Content starts

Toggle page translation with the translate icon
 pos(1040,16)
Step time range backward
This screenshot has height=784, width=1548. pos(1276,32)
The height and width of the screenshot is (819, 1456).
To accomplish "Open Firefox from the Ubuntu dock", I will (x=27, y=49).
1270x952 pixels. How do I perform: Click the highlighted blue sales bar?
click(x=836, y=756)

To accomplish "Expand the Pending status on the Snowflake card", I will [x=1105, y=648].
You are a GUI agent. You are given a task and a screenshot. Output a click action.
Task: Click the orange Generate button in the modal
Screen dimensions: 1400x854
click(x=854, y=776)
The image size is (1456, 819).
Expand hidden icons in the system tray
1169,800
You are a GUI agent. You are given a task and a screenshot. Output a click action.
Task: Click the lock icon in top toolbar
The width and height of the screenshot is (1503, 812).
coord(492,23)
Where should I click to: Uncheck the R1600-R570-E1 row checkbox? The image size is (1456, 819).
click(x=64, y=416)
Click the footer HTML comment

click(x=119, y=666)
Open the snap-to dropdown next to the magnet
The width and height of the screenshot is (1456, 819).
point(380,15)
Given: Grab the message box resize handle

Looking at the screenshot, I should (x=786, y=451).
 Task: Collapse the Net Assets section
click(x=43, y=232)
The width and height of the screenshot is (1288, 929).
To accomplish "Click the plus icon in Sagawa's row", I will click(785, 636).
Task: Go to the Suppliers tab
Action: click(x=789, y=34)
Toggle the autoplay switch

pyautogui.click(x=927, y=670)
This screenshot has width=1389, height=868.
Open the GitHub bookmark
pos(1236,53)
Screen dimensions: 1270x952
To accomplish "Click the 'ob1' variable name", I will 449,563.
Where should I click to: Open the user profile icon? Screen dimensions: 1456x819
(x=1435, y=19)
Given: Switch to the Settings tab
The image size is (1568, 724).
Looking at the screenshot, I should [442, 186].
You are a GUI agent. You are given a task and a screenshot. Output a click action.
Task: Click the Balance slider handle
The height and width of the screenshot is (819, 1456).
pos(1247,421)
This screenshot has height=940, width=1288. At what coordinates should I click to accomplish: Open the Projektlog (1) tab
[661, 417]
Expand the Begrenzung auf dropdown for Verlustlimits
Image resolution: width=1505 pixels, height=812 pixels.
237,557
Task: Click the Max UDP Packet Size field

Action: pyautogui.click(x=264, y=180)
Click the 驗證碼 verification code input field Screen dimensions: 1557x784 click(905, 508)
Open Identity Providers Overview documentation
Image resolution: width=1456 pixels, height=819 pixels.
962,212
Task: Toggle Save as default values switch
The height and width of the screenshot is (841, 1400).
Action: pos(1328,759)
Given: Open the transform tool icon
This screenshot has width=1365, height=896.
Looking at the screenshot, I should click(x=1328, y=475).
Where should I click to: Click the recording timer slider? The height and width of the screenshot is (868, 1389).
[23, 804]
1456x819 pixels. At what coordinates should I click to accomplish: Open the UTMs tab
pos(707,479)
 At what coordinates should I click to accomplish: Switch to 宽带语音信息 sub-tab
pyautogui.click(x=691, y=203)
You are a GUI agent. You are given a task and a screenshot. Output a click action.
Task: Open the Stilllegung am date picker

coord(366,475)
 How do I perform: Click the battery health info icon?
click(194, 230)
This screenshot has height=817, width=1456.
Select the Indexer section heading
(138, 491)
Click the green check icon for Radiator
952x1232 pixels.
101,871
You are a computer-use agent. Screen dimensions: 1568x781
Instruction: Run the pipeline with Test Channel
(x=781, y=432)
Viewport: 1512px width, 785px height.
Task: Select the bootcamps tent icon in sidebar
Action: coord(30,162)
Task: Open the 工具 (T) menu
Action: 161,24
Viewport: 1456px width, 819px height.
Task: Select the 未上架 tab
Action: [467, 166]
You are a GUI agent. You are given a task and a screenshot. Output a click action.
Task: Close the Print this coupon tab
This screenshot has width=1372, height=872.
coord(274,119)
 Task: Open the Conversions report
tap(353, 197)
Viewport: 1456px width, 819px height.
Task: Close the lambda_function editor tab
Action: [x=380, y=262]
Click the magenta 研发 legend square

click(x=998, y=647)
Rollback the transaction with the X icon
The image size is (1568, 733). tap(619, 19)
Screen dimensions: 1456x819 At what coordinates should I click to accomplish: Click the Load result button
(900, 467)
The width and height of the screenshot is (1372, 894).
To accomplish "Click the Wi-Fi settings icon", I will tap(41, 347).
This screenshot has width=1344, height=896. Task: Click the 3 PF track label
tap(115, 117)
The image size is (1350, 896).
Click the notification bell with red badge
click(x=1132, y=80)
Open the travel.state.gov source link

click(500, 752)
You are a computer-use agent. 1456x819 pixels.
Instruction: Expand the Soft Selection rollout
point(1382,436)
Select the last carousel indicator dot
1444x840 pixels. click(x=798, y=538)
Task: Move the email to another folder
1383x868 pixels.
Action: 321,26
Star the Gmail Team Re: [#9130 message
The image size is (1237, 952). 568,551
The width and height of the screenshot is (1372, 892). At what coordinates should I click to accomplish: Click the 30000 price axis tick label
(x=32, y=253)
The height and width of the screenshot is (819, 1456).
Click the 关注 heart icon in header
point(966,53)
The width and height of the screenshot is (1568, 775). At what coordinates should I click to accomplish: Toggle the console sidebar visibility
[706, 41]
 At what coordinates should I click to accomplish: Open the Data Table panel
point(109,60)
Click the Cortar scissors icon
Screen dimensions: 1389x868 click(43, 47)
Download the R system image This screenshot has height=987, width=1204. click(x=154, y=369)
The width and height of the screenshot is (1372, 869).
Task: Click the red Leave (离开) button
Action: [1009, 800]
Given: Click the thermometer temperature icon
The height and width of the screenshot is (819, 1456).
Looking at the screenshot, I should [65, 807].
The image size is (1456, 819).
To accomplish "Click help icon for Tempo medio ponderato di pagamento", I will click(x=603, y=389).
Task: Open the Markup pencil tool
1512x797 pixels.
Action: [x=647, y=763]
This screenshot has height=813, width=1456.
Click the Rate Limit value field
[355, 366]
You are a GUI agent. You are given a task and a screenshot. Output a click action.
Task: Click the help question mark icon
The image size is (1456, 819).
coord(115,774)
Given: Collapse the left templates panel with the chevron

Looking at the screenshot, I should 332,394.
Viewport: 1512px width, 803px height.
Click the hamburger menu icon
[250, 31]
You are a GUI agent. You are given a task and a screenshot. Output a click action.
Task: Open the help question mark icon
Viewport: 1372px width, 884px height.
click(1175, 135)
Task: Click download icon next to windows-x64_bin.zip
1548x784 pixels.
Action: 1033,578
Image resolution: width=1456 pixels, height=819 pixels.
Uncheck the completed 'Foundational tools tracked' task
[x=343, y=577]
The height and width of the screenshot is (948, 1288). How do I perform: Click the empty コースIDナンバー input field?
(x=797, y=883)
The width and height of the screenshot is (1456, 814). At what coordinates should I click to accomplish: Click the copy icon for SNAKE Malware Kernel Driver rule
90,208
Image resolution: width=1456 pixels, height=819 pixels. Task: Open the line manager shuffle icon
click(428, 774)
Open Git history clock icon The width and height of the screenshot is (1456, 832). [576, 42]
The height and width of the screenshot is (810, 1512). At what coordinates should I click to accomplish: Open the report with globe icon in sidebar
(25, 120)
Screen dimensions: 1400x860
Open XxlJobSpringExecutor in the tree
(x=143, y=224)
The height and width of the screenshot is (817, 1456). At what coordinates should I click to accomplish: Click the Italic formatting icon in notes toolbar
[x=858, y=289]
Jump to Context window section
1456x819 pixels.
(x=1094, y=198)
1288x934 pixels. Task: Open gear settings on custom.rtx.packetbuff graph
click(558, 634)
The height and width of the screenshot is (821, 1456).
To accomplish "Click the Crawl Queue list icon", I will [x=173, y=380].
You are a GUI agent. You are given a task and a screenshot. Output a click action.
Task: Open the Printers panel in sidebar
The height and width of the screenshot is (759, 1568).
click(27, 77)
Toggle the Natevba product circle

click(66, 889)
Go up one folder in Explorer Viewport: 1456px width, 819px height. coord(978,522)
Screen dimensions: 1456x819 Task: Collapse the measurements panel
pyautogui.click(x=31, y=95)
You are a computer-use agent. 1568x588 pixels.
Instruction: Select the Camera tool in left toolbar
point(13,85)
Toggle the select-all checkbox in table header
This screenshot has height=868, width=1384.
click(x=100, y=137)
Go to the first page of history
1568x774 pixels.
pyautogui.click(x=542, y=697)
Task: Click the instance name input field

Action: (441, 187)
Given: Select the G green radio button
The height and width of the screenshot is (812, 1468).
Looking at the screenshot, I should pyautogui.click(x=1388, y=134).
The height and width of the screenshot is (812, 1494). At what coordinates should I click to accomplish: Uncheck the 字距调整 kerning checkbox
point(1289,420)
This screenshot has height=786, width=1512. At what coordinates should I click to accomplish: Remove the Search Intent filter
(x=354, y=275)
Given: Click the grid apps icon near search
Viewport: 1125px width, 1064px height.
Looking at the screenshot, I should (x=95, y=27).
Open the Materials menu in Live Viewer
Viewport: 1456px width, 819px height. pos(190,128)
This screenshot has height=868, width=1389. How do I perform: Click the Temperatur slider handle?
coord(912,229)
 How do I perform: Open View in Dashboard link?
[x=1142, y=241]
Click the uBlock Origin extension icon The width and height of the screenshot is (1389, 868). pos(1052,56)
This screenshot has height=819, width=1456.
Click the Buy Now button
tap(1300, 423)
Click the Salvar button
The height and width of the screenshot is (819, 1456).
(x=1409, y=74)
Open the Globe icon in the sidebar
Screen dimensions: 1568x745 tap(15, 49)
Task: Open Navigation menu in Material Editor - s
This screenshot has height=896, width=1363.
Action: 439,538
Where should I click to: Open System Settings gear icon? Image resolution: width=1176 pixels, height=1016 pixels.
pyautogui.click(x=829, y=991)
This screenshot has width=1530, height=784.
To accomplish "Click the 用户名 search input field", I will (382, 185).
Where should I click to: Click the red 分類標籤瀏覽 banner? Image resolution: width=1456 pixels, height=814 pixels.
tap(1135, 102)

Content ends

● **Work to complete**: Count every line in the data that contains the word "computer", then give that count and nothing else.

● **Your response**: 3